I moved to Dubai 5 months ago with my husband and daughter. My advice is be ruthless with your packing. There is a whole list of things you are not allowed to bring and open packets of food or herbs is one of them. In fact we were told not to pack any food, cleaning products, we had to have bike wheels disinfected, We were not able to bring our rocking horse because it had a real horse hair tail and mane we were unable to take our antlers collection or antler light fitting! Go through your DVDs carefully, no religious pictures or nudes (however tasteful). We were told not to freight over a Childrens bible but to take it in our suitcase, go through your books and weed out anything that might me a customs official has an excuse to go through all of your stuff. You will be incredibly busy getting ready to pack and rent out your Uk home as well as getting things sorted here. Shipping is cheaper than air freight. You need a specialist removal company to do that and all the paperwork this end. you can buy everything you need in Dubai. If you haven't been here in the summer or even September and October it is really unpleasantly hot and humid. Do not move here in July or August all the expat communities are headed home.


----------



## TT365 (Oct 14, 2014)

I would also do a search on facebook (if you are on it, I am not but my wife is!) as there are a number of groups here both for Dubai as a whole or for individual areas, for example there is an Arabian Ranches ladies group that meets once a week and has sub groups such as walking, crafts etc etc which is a good way to get out and meet people.


----------



## arabianhorse (Nov 13, 2013)

Prepare yourself for a hard life of:

1. Never having to cook a day of your life
2. Coffee Mornings every weekday morning with the other stay at home wives
3. beauty salons, massages and other body pampering treats
4. boozy weekend brunches and parties
5. lots of shopping 
6. hop on a plane every few months so you don't go "troppo"

and the list goes on...


----------



## twowheelsgood (Feb 21, 2013)

http://www.amazon.co.uk/Jumeira-Jan...&qid=1422448297&sr=8-2&keywords=jumeirah+jane

My OH is in her 50's and simply made sure I introduced her to work colleagues wives at events like Iftar, she barged her way into an aqua-aerobics class at our pool area, and then simply joined a few clubs and art classes and the like. She got most from Whats On magazine.
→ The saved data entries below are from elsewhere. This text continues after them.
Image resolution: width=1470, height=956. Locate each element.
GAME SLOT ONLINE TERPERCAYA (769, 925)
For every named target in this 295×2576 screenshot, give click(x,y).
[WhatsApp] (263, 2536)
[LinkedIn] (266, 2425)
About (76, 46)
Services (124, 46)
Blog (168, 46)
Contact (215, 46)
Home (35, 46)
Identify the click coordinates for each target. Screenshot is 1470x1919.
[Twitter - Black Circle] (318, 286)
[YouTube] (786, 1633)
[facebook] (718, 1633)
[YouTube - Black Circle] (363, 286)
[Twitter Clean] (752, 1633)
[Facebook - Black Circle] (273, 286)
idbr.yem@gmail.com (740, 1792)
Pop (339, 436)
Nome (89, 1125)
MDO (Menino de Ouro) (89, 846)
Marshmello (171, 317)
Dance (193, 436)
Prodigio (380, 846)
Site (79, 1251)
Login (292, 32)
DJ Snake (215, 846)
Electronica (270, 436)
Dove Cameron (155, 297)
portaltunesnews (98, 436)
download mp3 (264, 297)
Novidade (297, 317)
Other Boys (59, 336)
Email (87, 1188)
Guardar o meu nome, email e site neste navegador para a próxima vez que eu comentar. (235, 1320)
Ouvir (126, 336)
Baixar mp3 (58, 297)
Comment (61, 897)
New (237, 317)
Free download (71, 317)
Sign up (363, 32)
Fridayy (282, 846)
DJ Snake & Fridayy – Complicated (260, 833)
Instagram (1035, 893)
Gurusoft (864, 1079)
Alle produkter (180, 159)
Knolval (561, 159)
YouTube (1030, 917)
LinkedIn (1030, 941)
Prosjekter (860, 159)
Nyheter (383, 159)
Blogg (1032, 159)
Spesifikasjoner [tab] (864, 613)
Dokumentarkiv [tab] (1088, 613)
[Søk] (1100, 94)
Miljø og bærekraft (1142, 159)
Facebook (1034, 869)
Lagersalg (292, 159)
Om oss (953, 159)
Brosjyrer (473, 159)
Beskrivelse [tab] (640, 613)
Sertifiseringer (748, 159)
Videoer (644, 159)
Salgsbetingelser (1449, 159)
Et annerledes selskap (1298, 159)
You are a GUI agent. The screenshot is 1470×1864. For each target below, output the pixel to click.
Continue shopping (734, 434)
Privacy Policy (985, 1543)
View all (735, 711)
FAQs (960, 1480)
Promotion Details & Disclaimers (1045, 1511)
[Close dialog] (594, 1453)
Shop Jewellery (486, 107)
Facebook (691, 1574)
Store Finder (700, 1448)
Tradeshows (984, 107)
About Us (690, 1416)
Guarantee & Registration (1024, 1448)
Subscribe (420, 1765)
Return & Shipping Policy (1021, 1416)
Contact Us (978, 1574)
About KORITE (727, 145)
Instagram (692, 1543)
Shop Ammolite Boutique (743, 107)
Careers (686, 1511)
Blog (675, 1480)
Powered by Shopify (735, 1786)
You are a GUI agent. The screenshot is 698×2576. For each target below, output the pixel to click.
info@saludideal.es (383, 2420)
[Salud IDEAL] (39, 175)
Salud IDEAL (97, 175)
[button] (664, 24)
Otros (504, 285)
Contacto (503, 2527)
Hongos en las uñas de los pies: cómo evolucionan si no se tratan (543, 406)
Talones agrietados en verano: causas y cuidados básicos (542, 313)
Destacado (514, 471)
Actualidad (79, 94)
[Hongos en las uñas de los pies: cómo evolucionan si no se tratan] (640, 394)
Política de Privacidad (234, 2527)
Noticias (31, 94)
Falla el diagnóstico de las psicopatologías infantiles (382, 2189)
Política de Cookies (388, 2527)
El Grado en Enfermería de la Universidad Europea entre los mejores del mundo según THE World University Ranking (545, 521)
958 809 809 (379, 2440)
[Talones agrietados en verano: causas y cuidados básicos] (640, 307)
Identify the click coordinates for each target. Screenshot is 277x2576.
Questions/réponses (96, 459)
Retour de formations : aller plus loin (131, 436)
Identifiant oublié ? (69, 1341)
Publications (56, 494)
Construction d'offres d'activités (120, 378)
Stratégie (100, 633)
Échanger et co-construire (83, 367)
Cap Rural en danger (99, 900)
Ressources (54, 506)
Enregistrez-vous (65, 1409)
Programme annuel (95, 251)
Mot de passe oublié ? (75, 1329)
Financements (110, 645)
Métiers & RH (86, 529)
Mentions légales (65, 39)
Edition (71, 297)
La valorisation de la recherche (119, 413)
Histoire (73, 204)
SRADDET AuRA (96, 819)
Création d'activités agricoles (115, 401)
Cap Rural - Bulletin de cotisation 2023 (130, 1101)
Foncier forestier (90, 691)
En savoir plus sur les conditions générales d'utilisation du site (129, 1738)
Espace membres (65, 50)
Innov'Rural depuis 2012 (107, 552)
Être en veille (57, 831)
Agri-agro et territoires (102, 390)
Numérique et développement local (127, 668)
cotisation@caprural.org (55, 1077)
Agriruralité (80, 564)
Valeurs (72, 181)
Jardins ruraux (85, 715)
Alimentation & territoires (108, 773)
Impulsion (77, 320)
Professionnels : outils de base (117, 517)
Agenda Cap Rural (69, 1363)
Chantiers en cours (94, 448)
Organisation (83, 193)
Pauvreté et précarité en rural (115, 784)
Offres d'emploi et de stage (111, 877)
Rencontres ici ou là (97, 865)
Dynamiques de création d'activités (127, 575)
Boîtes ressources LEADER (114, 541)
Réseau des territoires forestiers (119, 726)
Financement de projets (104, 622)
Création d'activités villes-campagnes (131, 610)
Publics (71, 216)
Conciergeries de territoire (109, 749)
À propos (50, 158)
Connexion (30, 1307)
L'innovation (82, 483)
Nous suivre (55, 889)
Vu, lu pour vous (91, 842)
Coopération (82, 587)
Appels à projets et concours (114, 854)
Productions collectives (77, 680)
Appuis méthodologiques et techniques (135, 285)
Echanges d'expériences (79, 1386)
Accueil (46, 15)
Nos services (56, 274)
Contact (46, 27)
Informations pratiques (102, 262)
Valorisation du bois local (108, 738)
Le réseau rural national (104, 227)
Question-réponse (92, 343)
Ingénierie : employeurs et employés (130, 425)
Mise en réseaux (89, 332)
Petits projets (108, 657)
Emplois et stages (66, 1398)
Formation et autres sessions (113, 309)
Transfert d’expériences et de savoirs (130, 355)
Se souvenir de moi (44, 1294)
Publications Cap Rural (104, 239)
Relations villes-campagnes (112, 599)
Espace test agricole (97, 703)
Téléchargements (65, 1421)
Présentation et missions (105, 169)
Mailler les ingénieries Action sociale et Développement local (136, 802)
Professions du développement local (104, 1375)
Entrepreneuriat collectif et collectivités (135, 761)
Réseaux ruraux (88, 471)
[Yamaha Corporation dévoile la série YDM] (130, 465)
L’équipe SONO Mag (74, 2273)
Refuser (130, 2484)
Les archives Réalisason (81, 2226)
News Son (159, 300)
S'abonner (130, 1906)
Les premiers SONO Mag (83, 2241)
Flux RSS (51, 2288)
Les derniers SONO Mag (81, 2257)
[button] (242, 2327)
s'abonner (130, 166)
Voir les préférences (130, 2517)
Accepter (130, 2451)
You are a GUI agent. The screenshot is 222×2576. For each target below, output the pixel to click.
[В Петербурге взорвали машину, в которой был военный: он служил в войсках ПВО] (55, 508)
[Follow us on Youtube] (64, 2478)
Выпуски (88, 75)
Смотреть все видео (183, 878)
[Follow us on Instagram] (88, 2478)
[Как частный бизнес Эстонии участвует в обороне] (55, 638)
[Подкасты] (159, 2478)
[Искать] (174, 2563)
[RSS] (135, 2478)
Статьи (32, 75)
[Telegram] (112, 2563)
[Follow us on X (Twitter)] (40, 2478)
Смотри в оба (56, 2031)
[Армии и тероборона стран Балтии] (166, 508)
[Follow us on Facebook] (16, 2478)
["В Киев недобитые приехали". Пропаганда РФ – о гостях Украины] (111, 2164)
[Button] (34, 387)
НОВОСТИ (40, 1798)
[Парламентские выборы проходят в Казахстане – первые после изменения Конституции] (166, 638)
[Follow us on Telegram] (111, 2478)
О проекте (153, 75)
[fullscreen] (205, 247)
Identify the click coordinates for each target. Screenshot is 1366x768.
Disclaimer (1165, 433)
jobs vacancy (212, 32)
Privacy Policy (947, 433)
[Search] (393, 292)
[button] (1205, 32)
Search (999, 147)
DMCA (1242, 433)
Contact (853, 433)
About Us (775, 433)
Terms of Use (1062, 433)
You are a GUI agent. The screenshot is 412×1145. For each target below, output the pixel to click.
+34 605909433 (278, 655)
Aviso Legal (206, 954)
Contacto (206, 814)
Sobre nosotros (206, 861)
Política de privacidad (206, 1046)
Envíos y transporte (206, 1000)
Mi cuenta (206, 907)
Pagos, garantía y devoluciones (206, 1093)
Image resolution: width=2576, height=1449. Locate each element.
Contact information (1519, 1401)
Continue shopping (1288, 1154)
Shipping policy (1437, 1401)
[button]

I am now getting in the way of her social calendar when I come home ..... and am being dragged around by her and her friends


----------



## gallygirl (Jun 17, 2014)

Thanks for that, very reassuring, I too am a lady of a 'certain age' moving out soon


----------



## MK21 (Feb 26, 2015)

I would be really interested to learn how you are all getting on!!
I have been approached about a job in Dubai and have some time to think about it.
I have concerns, I am single in my mid 50s and as such worried about making friends and also about what happens if it doesn't work out. 
Coming back to the UK nudging 60 years and looking for a job (sales and marketing) would be nigh on impossible.

So how are you all settling in? Are you making friends, do you see a single woman being able to do so easily?

And does anyone have any experience of writing an exit clause in their contract? 

All feedback and advice received with open arms!!


----------